What is expected: Using the listing, work out the number of lines where "question" shows up, and answer with that number alone.

Records for the task:
···
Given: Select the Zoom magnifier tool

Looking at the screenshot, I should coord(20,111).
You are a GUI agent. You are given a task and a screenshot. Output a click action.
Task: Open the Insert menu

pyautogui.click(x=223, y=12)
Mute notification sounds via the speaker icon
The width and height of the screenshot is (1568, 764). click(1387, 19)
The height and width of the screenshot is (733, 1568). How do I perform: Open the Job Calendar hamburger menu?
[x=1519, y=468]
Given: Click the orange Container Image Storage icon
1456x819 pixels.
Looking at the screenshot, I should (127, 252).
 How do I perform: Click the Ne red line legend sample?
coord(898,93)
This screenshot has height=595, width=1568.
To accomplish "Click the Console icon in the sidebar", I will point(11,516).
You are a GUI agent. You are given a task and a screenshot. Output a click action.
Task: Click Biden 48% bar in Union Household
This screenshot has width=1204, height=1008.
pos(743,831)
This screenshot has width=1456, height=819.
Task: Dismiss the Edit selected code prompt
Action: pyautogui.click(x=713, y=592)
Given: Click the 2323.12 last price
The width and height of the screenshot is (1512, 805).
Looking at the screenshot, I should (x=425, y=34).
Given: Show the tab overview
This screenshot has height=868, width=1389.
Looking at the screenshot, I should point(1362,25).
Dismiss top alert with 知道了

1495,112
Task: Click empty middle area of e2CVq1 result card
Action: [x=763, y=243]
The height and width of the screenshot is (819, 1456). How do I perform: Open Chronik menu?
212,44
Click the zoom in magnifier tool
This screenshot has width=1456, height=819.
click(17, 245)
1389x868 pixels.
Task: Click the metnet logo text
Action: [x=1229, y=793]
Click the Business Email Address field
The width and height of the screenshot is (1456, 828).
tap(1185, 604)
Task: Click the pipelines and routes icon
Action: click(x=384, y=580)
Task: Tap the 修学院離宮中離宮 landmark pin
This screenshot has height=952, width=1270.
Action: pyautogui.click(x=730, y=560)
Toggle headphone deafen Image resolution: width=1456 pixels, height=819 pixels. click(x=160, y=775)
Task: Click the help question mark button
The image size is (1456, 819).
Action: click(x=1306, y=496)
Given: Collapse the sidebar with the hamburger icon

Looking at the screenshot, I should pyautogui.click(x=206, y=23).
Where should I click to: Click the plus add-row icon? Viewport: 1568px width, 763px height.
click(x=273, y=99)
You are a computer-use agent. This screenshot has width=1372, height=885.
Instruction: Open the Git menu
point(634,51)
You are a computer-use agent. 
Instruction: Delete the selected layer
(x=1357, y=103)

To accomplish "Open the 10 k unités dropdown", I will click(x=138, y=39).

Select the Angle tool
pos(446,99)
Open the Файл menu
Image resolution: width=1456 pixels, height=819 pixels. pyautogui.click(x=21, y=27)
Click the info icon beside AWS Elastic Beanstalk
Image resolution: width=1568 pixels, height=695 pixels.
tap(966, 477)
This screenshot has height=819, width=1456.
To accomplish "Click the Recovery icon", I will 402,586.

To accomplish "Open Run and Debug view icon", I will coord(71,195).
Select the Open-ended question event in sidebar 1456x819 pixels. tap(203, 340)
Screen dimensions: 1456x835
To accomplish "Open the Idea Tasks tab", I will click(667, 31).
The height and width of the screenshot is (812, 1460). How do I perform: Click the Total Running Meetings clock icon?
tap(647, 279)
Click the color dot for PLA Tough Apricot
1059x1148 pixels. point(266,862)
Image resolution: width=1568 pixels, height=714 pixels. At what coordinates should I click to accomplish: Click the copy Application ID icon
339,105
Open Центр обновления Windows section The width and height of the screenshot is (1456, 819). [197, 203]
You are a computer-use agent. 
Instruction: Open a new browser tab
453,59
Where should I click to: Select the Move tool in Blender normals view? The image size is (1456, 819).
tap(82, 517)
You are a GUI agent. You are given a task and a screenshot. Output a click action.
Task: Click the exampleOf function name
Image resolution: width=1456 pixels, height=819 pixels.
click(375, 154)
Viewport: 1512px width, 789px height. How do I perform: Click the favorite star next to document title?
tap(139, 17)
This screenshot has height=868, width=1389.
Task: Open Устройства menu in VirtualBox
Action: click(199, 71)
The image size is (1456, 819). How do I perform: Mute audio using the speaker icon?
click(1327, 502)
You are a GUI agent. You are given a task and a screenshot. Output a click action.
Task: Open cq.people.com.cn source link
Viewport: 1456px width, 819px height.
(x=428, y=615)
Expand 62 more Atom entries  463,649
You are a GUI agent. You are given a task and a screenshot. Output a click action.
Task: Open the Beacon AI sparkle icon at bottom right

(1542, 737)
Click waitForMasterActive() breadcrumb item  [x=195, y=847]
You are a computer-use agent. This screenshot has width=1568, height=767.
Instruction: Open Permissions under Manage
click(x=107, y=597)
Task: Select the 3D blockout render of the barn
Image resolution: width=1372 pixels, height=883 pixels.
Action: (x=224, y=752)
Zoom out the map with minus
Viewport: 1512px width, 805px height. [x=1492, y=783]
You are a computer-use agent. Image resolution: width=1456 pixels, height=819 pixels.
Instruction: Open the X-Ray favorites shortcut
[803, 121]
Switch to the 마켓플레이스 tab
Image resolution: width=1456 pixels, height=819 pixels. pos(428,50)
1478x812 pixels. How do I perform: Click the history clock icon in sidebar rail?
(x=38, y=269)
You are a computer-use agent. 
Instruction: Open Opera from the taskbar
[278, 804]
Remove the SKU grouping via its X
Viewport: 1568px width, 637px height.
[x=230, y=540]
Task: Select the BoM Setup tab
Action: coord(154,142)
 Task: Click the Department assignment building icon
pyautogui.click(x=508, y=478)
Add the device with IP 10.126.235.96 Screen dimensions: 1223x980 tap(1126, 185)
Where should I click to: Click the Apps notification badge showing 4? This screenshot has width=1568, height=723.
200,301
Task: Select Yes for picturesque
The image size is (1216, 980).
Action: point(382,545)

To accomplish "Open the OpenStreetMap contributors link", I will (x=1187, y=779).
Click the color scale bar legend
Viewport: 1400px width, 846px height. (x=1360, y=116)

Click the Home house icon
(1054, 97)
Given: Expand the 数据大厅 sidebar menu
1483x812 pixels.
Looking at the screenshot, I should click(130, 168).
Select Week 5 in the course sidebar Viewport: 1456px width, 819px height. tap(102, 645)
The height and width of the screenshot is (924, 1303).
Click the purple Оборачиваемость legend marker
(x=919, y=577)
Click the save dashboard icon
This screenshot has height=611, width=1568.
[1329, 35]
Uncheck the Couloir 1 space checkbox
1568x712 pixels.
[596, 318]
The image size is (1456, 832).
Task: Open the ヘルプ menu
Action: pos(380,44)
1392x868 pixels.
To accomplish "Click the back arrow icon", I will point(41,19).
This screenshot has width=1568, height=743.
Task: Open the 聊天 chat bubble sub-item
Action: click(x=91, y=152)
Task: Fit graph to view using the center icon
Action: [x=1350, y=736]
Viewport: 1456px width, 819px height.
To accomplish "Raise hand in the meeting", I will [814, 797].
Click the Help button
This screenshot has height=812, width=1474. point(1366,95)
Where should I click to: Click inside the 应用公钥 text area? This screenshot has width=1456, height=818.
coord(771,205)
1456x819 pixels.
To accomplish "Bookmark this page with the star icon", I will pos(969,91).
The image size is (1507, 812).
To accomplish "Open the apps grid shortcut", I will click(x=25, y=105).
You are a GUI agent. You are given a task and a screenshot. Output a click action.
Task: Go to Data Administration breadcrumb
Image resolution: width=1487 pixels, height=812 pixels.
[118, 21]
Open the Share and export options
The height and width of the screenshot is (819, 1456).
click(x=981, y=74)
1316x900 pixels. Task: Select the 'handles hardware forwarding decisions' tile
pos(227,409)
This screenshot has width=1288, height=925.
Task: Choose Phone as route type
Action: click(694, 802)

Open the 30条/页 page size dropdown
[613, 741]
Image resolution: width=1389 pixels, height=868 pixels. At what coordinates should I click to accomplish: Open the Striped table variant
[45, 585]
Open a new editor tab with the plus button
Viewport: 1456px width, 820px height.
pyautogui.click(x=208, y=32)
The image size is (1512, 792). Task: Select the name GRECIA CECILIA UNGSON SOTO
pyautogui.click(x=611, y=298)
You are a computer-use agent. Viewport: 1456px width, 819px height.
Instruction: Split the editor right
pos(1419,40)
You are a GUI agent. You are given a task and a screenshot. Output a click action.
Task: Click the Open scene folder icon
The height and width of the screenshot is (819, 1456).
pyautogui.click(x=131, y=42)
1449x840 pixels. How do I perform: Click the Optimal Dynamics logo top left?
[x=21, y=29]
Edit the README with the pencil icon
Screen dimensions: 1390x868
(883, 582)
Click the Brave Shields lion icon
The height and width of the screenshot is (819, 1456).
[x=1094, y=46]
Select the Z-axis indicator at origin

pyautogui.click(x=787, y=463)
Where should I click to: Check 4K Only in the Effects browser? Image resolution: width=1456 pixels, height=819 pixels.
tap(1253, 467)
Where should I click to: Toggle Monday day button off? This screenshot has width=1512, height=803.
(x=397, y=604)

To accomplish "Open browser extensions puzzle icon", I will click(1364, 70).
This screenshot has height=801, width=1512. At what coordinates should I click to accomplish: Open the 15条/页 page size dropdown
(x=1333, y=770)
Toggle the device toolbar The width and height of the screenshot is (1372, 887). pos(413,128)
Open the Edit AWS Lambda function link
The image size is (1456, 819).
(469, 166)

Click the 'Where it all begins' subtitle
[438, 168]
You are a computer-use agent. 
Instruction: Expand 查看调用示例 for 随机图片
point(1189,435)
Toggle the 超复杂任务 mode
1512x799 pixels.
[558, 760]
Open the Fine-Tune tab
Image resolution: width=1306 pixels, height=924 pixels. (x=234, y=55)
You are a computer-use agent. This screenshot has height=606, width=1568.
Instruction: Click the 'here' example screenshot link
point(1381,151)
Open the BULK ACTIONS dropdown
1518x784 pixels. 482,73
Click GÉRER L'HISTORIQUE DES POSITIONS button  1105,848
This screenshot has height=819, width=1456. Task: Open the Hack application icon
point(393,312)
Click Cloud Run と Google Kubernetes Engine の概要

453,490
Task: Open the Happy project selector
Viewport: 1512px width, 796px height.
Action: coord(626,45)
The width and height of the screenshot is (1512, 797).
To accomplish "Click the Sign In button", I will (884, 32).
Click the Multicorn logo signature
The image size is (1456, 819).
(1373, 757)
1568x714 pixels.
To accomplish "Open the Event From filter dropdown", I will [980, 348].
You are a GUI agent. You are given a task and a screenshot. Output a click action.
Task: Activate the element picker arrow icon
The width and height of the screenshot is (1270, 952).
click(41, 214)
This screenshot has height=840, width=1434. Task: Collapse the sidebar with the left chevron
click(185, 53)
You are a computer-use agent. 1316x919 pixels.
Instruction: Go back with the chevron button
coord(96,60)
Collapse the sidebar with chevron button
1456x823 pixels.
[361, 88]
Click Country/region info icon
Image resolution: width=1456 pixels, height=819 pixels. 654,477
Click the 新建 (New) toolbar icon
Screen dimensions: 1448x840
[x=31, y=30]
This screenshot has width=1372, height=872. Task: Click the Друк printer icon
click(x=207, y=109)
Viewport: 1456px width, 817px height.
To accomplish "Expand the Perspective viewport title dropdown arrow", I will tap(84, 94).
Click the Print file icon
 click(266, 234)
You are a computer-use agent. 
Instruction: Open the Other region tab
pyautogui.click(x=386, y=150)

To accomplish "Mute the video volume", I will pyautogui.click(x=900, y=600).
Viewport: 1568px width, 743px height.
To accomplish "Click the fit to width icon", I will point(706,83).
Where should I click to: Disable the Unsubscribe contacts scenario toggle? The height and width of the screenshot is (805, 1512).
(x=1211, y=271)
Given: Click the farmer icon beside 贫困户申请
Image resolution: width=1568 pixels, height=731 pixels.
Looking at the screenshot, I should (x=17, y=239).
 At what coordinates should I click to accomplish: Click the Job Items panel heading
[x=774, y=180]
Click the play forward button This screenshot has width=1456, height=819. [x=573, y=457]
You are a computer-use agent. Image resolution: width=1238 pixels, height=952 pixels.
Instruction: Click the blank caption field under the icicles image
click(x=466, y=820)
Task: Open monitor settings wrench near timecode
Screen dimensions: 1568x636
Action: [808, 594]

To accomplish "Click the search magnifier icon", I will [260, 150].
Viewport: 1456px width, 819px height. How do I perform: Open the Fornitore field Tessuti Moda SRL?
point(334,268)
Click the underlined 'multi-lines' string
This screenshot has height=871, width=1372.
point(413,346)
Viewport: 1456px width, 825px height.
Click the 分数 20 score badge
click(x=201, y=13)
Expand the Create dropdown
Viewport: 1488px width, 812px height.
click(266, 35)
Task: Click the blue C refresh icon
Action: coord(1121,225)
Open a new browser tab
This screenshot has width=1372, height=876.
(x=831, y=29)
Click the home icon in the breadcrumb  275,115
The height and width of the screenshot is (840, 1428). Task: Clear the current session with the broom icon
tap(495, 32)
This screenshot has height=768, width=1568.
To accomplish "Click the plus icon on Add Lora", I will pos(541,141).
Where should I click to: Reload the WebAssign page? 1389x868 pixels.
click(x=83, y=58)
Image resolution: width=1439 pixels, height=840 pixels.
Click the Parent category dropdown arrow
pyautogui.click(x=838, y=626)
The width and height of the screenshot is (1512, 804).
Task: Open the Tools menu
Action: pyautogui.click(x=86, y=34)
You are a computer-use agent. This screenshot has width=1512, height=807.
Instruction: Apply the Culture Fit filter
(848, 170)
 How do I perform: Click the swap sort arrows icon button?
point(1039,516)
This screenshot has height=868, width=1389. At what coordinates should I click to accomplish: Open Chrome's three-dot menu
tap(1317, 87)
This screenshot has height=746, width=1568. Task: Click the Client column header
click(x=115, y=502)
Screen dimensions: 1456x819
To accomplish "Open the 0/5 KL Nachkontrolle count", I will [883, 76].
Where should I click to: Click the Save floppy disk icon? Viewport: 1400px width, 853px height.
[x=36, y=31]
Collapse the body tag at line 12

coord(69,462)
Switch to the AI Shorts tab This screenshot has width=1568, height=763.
···
The completed task: 2